## Что нужно сделать
A: Согласуются ли с воспоминаниями об Урусове утверждения (i) «Вечер памяти Ковалевской проходил в доме Сабашниковых на Арбате», (ii) «Урусов выступал на вечере так, будто читал лекцию с кафедры» и (iii) «О картинах на выставке Урусов отзывался в основном с восторгом»? На каждое ответьте «да» или «нет» и приведите дословно решающие слова текста.
B: Процитируйте без изменений фрагмент воспоминаний об Урусове от слов «Вечер в память» до слов «это нашли все.».
C: Продолжите воспоминания об Урусове, начав сразу после их последней фразы.

┌─ Отрывок текста

Вечер в память Софьи Ковалевской состоялся в доме Сабашниковых на Арбате. Зала была переполнена. Выступали несколько человек, лично знавших Софью Ковалевскую. Один профессор говорил о значении ее научных работ по математике, Анна Михайловна Евреинова, ближайшая подруга Ковалевской, вспоминала ее девочкой. Я не помню, чтобы именно говорил Урусов. Помню только, как все оживились, когда он заговорил. У него была какая-то совсем особая манера говорить. Он не вещал с кафедры, а как будто беседовал в кругу друзей. Очень приятно и весело было его слушать. И это нашли все.
Через несколько дней после его визита к нам мы с сестрами Сашей и Машей были на Передвижной выставке{56}, только что открывшейся, и там встретили Урусова. Он переходил от картины к картине, внимательно рассматривал каждую через стекла своего пенсне и записывал что-то в записную книжку. Народу было много на выставке, Урусова как будто все знали. К нему подходили, раскланивались с ним, прислушивались к тому, что он говорил. К нам он тотчас же подошел, узнал нас, хотя мы были в шляпах, заговорил с нами как со старыми знакомыми, называя нас всех по имени и отчеству. Его впечатления от картин были более или менее отрицательны. Я робко спросила, нравится ли ему «Грешница» Поленова. «В ней приятны светлые краски, — сказал он, — и восточный пейзаж недурен». — «Только недурен?» — спросила я удивленно. «А вам эта картина так нравится?» — «Да, ужасно». — «Что же вам так „ужасно“ нравится в ней?» — «Все, и главное, как по-новому художник трактует евангельский сюжет». — «Несколько слащаво, опять с улыбкой сказал Урусов. — А вы видели, как „трактует“ евангельские сюжеты Иванов? Не „Явление Христа“, а его маленькие акварели? Они в Румянцевском музее, посмотрите их». Я пошла на другой же день, посмотрела, но не поняла тогда прелести этих действительно замечательных рисунков. «Куда вы едете после выставки?» — спросил Урусов сестру Сашу. «Домой». — «А можно мне напроситься к вам, на ваш четырехчасовой чай?» Мы все очень обрадовались.

└─
┌─ Исходные данные

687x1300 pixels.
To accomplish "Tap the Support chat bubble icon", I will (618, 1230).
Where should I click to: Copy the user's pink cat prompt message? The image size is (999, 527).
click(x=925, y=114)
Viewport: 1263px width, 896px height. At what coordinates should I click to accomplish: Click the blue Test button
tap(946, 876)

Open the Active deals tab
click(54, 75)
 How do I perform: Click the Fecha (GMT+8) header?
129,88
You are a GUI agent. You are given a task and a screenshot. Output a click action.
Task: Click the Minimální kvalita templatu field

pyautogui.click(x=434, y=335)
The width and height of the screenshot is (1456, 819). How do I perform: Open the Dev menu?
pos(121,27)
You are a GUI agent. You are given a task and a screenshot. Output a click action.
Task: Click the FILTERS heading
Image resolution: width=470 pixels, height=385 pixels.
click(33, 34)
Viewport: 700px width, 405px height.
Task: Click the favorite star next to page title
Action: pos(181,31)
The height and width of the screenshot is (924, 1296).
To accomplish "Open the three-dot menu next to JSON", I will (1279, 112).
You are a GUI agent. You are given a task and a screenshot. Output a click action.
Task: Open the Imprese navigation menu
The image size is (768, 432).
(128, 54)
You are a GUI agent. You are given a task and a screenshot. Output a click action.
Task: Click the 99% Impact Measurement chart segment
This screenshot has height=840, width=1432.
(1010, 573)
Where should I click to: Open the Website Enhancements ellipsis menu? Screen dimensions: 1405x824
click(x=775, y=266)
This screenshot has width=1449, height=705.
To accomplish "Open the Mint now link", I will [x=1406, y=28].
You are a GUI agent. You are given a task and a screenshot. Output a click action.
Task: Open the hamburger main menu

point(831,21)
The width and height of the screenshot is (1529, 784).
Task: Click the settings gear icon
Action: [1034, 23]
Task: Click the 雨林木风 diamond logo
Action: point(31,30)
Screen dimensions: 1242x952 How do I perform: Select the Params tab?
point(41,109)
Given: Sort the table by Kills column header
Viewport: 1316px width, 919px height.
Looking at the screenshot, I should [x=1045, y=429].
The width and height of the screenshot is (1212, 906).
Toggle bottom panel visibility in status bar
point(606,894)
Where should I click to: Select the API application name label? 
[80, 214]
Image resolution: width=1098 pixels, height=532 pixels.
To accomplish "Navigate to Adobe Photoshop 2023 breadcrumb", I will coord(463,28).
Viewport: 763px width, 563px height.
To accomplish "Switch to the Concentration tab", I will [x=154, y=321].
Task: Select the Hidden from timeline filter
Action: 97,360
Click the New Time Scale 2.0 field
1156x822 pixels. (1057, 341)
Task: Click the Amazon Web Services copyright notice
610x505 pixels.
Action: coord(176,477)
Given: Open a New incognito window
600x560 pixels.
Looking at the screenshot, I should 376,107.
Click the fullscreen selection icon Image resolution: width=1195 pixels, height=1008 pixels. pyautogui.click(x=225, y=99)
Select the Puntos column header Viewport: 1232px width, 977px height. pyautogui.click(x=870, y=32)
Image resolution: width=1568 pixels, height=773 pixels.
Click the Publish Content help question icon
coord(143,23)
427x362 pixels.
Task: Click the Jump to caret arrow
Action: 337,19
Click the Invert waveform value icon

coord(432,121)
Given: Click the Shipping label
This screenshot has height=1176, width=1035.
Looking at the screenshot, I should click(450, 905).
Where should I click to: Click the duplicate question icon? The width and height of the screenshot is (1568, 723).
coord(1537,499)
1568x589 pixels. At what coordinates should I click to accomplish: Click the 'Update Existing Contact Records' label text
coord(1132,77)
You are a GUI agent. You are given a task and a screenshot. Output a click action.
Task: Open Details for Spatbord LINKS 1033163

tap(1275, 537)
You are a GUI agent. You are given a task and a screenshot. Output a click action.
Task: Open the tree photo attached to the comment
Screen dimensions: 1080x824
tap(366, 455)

└─

## Ответы по заданиям
A:
(i) Да: «Вечер в память Софьи Ковалевской состоялся в доме Сабашниковых на Арбате.»
(ii) Нет: «Он не вещал с кафедры, а как будто беседовал в кругу друзей.»
(iii) Нет: «Его впечатления от картин были более или менее отрицательны.»

B:
Вечер в память Софьи Ковалевской состоялся в доме Сабашниковых на Арбате. Зала была переполнена. Выступали несколько человек, лично знавших Софью Ковалевскую. Один профессор говорил о значении ее научных работ по математике, Анна Михайловна Евреинова, ближайшая подруга Ковалевской, вспоминала ее девочкой. Я не помню, чтобы именно говорил Урусов. Помню только, как все оживились, когда он заговорил. У него была какая-то совсем особая манера говорить. Он не вещал с кафедры, а как будто беседовал в кругу друзей. Очень приятно и весело было его слушать. И это нашли все.

C:
В это его посещение Урусов очаровал всех решительно. Так же внимательно, как в первый раз наши парадные комнаты, он осмотрел и столовую, и все предметы на столе. «Это французский фарфор, — сказал он, повернув тарелочку, и посмотрел марку. — Как по-французски изящно». И он заговорил о французской литературе…
Спустя много времени наши общие друзья с Урусовым рассказали нам о его впечатлении о нас. «Вот дом, — сказал он, — куда я ничего нового не смог внести. Сестры Андреевы читали до меня Флобера, знают и любят Бодлера, не пропускали ни одного представления Дузе. У нас с ними общие эстетические эмоции. А ничто людей так не сближает, как это».
Он стал бывать у нас каждые четверг и воскресенье, наши приемные дни. Я с нетерпением ждала его. Никогда еще я не слыхала более интересной беседы. О чем бы он ни говорил, все приобретало значение, все освещалось неожиданно и по-новому. Я записывала в дневнике его суждения о людях, книгах, театре — так ярки и оригинальны были его мысли. Потом, при перечитывании этих записей, меня поразило, до чего различны и противоречивы были его суждения. Когда я ему раз сказала, что он о какой-то книге говорил недавно совсем другое, он спокойно ответил: «Да? Я так говорил, значит, я тогда так думал». — «Но как можно думать по-разному об одном предмете!» — «А почему же нет? Ведь я не учитель, чтобы повторять всегда одно и то же, в мои обязанности это, к счастью, не входит». — «Но разве можно, — не унималась я, — иметь два мнения об одном и том же?» — «И два, и десять, чем больше, тем лучше… Вы удивляетесь? И, кроме того, не забудьте, что я адвокат».
Профессор А. И. Кирпичников, товарищ Урусова по университету, в своих воспоминаниях о нем рассказывает, между прочим, как «в 50 лет Урусов был еще красив, хотя с легкой проседью, изящно одет, чрезвычайно жив и остроумен, так что, сравнительно со своими товарищами одних с ним лет, он казался совсем молодым человеком».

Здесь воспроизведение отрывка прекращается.